Clamour for independence grows in a crisis-hit Europe #NewEuropeanStates #news #politics #usa #eu

by Colin Randall

Age-old nationalist fervour in regions aspiring to sovereign status
has a new economic dimension as the euro crisis batters the single
currency zone and its neighbours.

Recent attention has focused on the promise by the British prime
minister, David Cameron, to grant Scotland a referendum on
independence. But election results have also highlighted growing
pressure for the break-up of Belgium and separation of northern
regions from the Spanish state.
"I expect to see an independent Flanders in my lifetime," says Nadia
Sminate, 30, a half-Moroccan Belgian parliamentarian who belongs to
the right-wing, separatist N-VA party and has just been elected to
serve as the country's first mayor of Maghrebin origin.

"Perhaps people are not ready for it yet and we don't want a
revolution. But it will come by evolution, whether it takes 20 or 50
years."
Nor does it stop there. Many on the Mediterranean island of Corsica
want freedom from French control, some backing their ambitions with
violence. There is also movement for further changes in the volatile
Balkans. For some European analysts, it would take just one successful
pitch for independence to trigger a domino effect leading to the most
radical boundary changes since the end of the Second World War.

"When you face problems, there is inevitably debate about how you get
out of them, and in all three cases there is fierce debate on
underlying economic issues and the effects of the euro crisis," said
James Ker-Lindsay, a senior research fellow at the London School of
Economics.
Scottish nationalists have said that they will keep the British pound
pending transition to the euro, a position some observers expect to be
challenged if the single currency's troubles persist.

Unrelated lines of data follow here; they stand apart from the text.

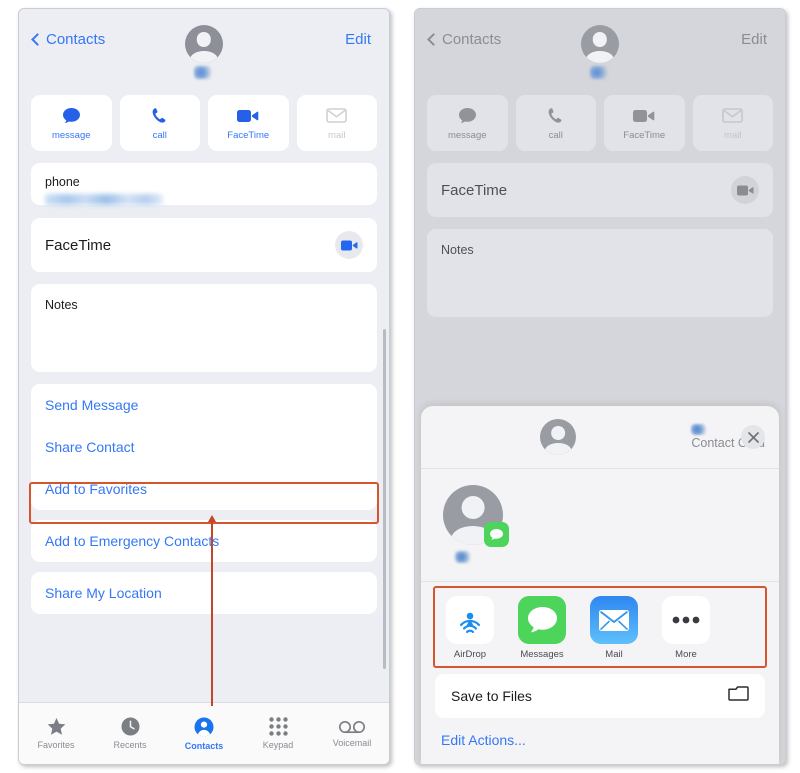 The image size is (800, 773). Describe the element at coordinates (204, 405) in the screenshot. I see `action-send-message: Send Message` at that location. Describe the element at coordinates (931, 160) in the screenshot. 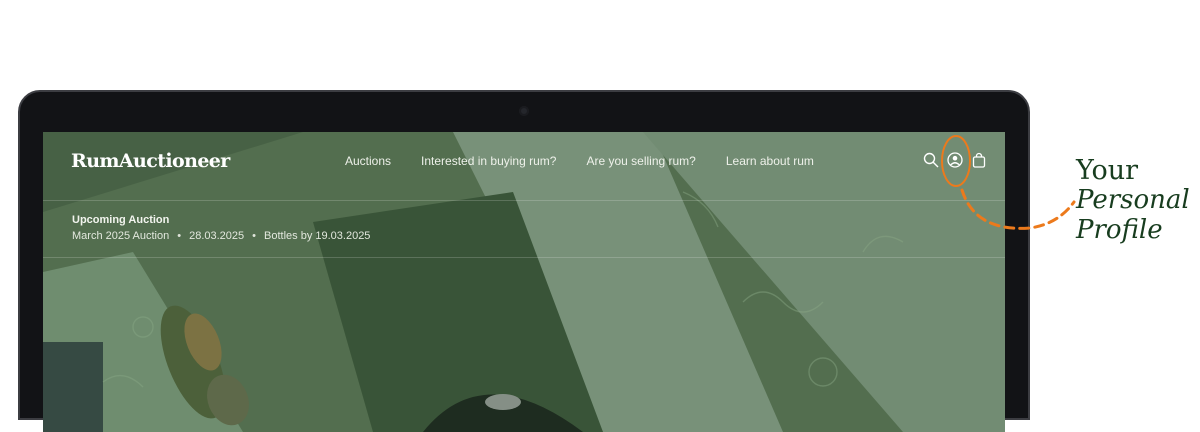

I see `search-icon` at that location. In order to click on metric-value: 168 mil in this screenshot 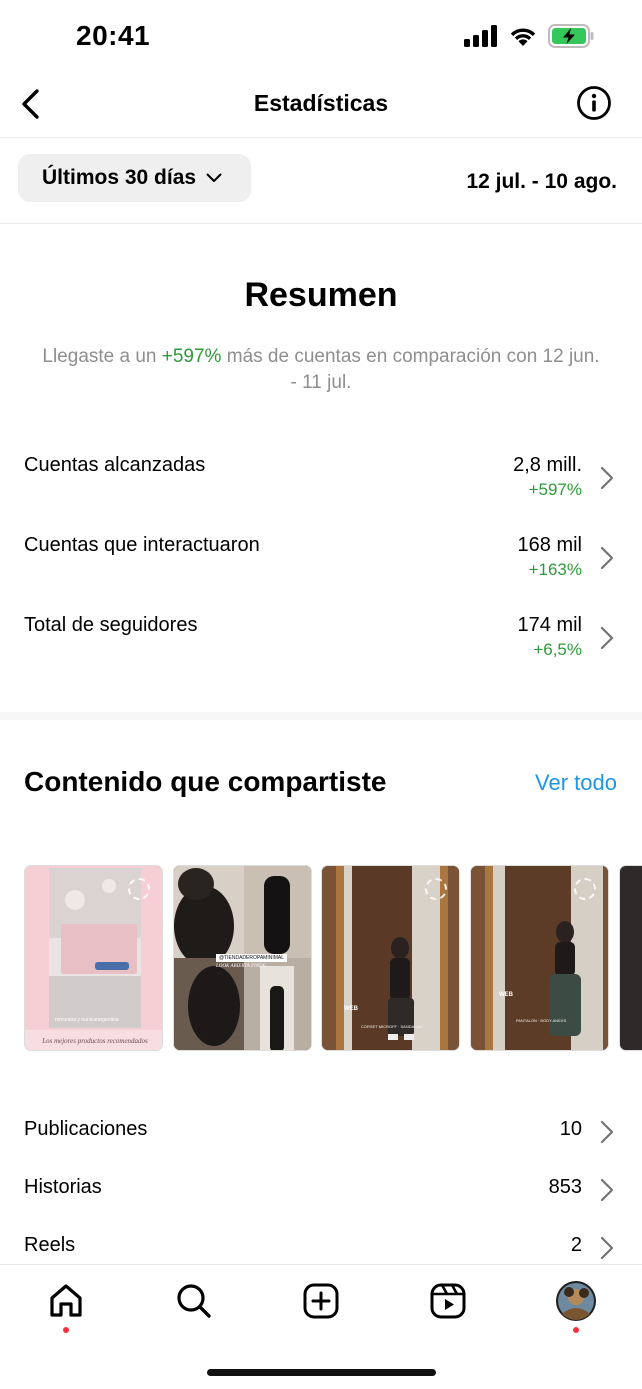, I will do `click(550, 545)`.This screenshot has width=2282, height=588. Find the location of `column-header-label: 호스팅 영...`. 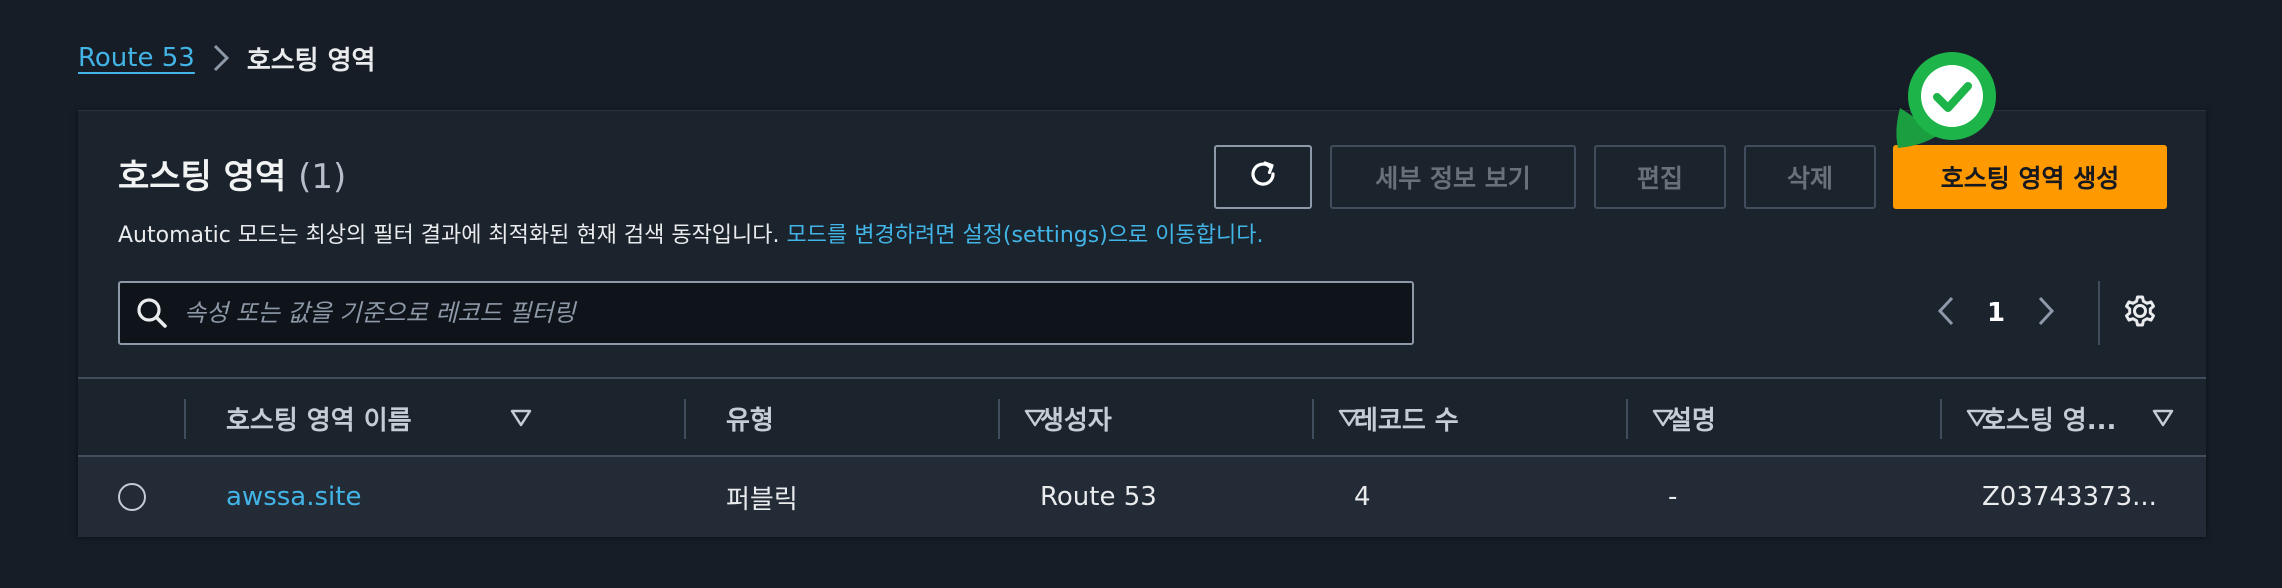

column-header-label: 호스팅 영... is located at coordinates (2050, 420).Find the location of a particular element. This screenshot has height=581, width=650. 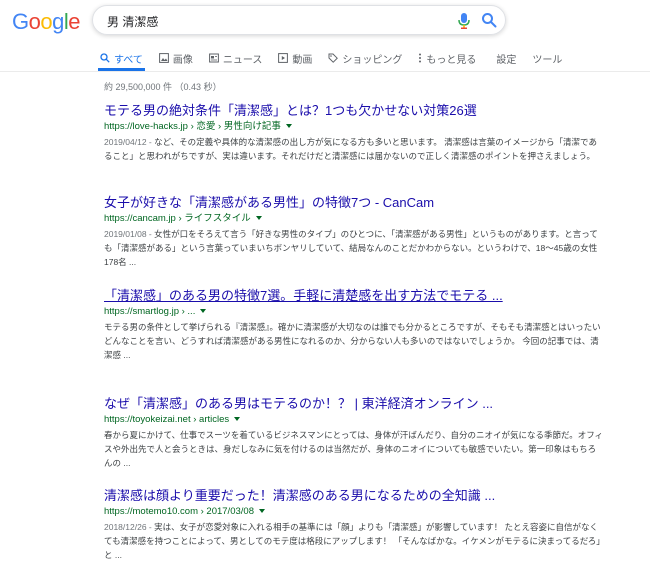

result-url-text: https://cancam.jp › ライフスタイル is located at coordinates (178, 218).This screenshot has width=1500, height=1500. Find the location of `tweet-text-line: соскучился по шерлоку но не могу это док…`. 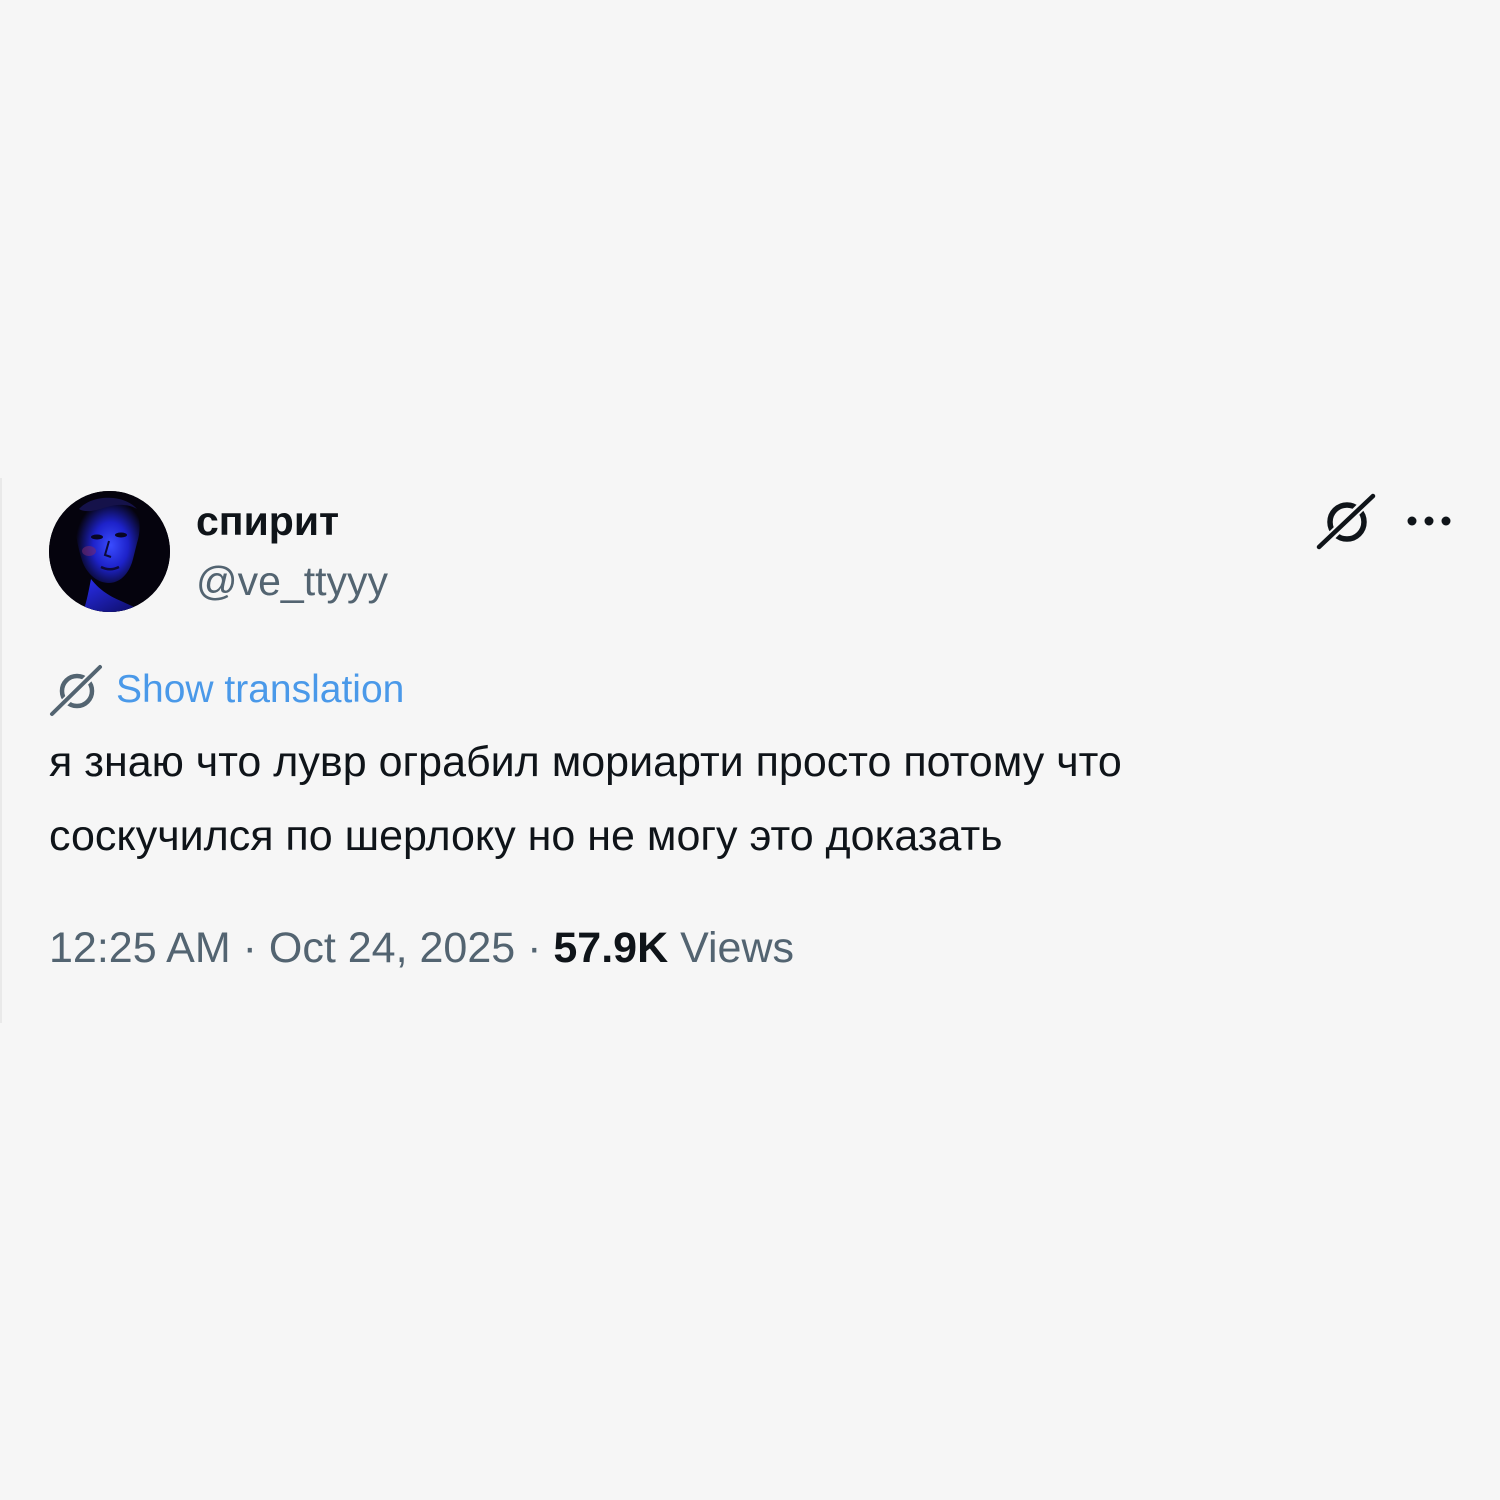

tweet-text-line: соскучился по шерлоку но не могу это док… is located at coordinates (526, 836). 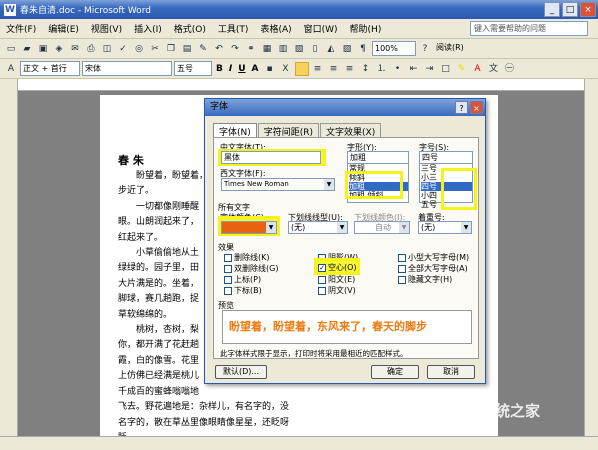 I want to click on char-shading-icon: ▪, so click(x=270, y=69).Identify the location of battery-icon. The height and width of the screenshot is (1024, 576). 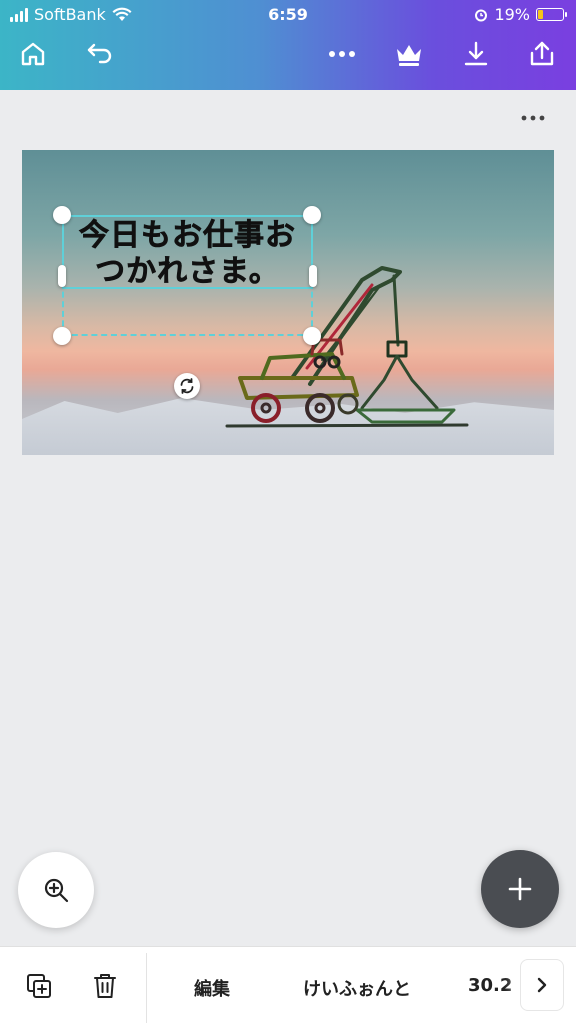
(552, 14).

But Mr Ker-Lindsay says an independent Scotland, and new states
created by a Flemish split with Belgium's French-speaking Walloons or
secession from Spain by the north-east region of Catalonia, would be
"viable entities".

Mr Ker-Lindsay, whose main expertise is in the politics of the
Balkans, fears success for any of the separatist causes would stir
tensions in south-east Europe.

"We would be talking about Republika Srpska in Bosnia, Albanians in
Macedonia, Serbs in north Kosovo and Bosnian Muslims in southern
Serbia," he said.

"They'd want to know why if it was OK for others, it could not be for
them, too." The Balkans have more recent experience of war but Spain,
already experiencing disturbances as anti-austerity protests spill
over into violence, is ripe for further civil unrest as Catalans and
Basques push for independence. Nationalists took the highest number of
seats in recent Basque elections and their counterparts in Catalonia,
which includes Spain's second city Barcelona and boasts the country's
biggest economy, are expected to fare even better in polling on
November 25. The regional leader of Catalonia, Artur Mas, says he
would then hold a referendum asking whether voters wanted
independence. The Spanish premier, Mariano Rajoy, has threatened legal
action to prevent such a vote.

But Jaume Clotet, a prominent Catalan journalist and author who
estimates that 8 to 9 per cent of the region's GDP disappears into
national coffers each year, said: "The question is not whether an
independent Catalonia could be viable. Even the Spanish justice
minister ... has said the problem is more that Spain would not be
viable without Catalonia."

In Belgium, the Dutch-speaking Flemish population feels little in
common with French-speaking Wallonia. Ms Sminate and her party (N-VA
translates as New Flemish Alliance) campaign for gradual, peaceful
secession while seeking more autonomy in the short term.